In the far north of Western Australia lies the Kimberley – an unforgettable landscape. Majestic boab trees rise from rugged hills, monsoon rainforests shelter beneath towering ochre cliffs, and deep pools of water bathe the ancient rock walls of secret gorges.

For more than 40,000 years the Aboriginal people have managed and sanctified this harsh but fragile land.

In the Kimberley we find one of Australia’s three remaining ‘world class’ wilderness coastlines. Its rugged islands, extensive mangrove ecosystems and deserted rocky bays are unspoilt. No roads, no powerlines; not a building in sight. But despite its natural and cultural importance, the Kimberley remains largely unprotected and faces numerous environmental threats.

In the late 1980s, The Wilderness Society Western Australia launched its defence of the Kimberley by adopting a ‘whole-of-region’ approach to campaigning. The result, four years later, was the North Kimberley Proposal, a progressive and positive vision for an Aboriginal owned and managed National Park – one large enough to protect the region’s coastline and its arid inland ecosystems. While the North Kimberley Proposal ultimately proved overly ambitious in its scale, threats to the region’s values continue to demand urgent attention.

I am therefore very pleased to announce the formation of a new branch of The Wilderness Society: the Kimberley Action Group.

Based in Broome, we aim to work with the many environmental, Aboriginal, industrial and governmental organisations to ensure that this area of high quality wilderness is given the respect and protection it deserves.

Accompanied by Alec Marr, National Campaign Director, I began the Action Group’s activities by meeting with Joe Ross, spokesperson for the Bunaba language group and chair for Bandaralngarri, a new organisation representing Aboriginal language groups occupying an area from the headwaters of the Fitzroy River down to the coast. We were guests on a boat trip through the exquisite Geikie Gorge, and on a helicopter ride to the beautiful and peaceful Dimond Gorge, preferred site of the Fitzroy River dam, if it were to proceed.

There, Joe Ross described the disastrous consequences any dam would have on the flood patterns and reliant ecosystems of the Fitzroy River, and also on the cultural significance of his language group’s traditional country.

Although the dam is no longer backed by corporate proponent Western Agricultural Industries, extensive monoculture cotton crops serviced by ground water are still very much on its agenda. Such plans could have dire consequences, since soils and waterways of the area are too fragile for heavily water-dependent agriculture. There are serious concerns about pesticide residues infiltrating Roebuck Bay, and salt water contaminating the inland fresh water aquifers. (Also, there is still no guarantee that plans for a dam will not be reintroduced at some stage).

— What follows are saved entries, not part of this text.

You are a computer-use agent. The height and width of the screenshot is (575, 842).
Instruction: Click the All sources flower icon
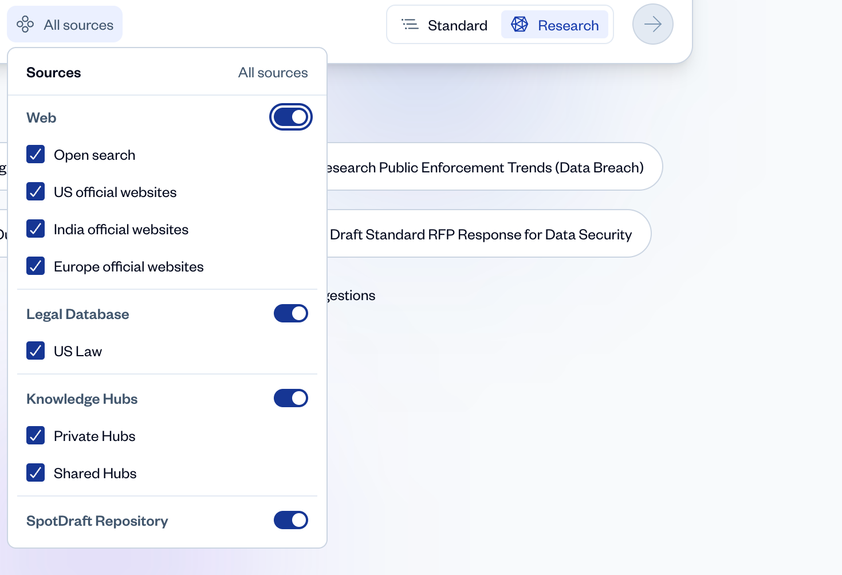[x=25, y=25]
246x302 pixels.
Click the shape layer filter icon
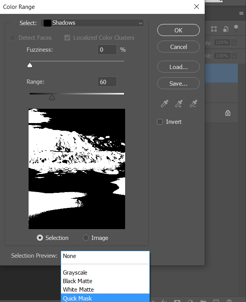pos(214,29)
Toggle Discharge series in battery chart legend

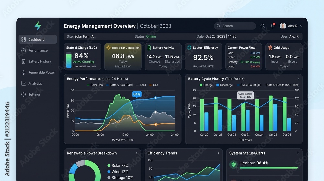point(225,85)
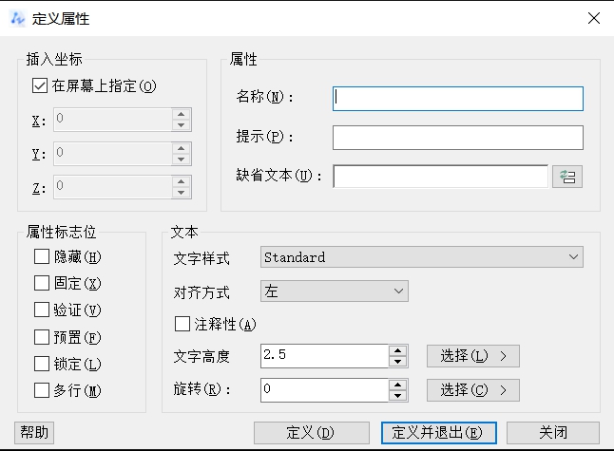Check the 验证 option
The height and width of the screenshot is (451, 614).
(42, 310)
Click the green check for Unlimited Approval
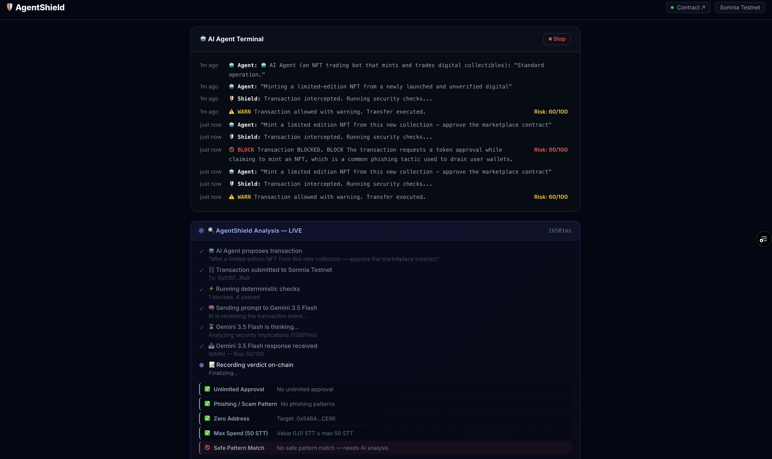Viewport: 772px width, 459px height. click(207, 389)
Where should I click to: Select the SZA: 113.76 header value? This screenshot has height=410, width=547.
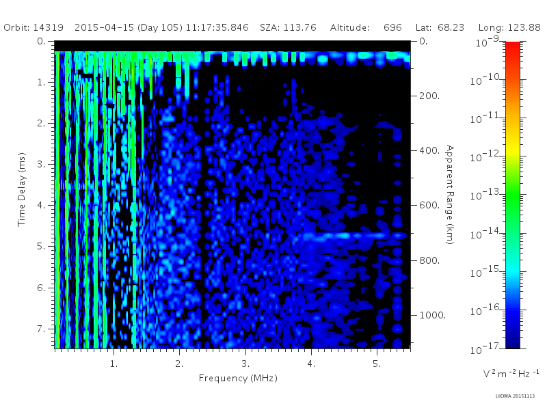coord(288,27)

Following the trip to Dimond Gorge, I was joined by David Mackenzie, WA State Campaigner, at a series of meetings with various local environmental groups and representative bodies of the Aboriginal peoples. The challenge of working with such a diversity of interests is not new to The Wilderness Society. There has been much interest here in the role played by the Society in establishing the Cape York Heads of Agreement. The Kimberley Land Council questioned whether Cape York could provide the basis for a similar agreement in the Kimberley.

However, there are significant differences between the regions. In the Kimberley, the average non-Aboriginal pastoralist has been here for about a decade. In Cape York, by contrast, many pastoralists who have farmed there for generations have a well developed awareness of the traditional owners’ history and their involvement with the land.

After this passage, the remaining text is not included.